**To be done**. Can you print the lines of the records below word for word, beginning with the line that contains "Open the Stale-While-Revalidate" and stopping after the line that contains "point(97,58)", with both of those lines included?
===== Records shown
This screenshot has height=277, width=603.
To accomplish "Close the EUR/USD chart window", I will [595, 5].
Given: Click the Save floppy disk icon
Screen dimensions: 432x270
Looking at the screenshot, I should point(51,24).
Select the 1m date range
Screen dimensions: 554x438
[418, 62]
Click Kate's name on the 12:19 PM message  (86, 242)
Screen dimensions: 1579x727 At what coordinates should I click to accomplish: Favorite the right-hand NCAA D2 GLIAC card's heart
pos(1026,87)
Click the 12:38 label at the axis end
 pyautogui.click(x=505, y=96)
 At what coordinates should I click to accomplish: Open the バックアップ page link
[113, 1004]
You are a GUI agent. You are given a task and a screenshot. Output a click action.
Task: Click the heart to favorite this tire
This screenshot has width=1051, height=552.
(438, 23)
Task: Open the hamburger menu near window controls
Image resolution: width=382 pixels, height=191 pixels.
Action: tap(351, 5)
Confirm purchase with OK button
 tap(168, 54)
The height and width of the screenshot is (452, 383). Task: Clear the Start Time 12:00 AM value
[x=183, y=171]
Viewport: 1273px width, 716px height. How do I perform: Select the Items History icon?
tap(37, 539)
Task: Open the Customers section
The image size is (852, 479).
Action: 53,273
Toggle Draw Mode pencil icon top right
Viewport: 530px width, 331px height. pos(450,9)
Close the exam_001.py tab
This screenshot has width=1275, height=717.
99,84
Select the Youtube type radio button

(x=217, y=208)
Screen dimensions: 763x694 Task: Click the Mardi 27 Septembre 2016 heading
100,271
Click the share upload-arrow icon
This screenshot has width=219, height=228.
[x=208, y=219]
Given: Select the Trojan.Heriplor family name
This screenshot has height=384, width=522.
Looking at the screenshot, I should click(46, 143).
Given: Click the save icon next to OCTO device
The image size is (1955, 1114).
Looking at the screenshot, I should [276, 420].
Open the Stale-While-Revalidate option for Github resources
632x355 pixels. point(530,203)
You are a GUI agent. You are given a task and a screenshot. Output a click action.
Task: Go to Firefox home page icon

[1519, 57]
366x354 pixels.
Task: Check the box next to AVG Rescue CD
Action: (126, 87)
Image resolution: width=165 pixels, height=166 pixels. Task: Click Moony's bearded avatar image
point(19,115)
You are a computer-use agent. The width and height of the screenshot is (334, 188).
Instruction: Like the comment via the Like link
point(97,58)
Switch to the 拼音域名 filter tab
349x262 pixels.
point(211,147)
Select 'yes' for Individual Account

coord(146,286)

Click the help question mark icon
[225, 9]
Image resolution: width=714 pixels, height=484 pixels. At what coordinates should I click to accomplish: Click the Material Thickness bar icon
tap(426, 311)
==========
**Solution to this problem**.
Open the Stale-While-Revalidate option for Github resources
632x355 pixels. point(530,203)
You are a GUI agent. You are given a task and a screenshot. Output a click action.
Task: Go to Firefox home page icon

[1519, 57]
366x354 pixels.
Task: Check the box next to AVG Rescue CD
Action: (126, 87)
Image resolution: width=165 pixels, height=166 pixels. Task: Click Moony's bearded avatar image
point(19,115)
You are a computer-use agent. The width and height of the screenshot is (334, 188).
Instruction: Like the comment via the Like link
point(97,58)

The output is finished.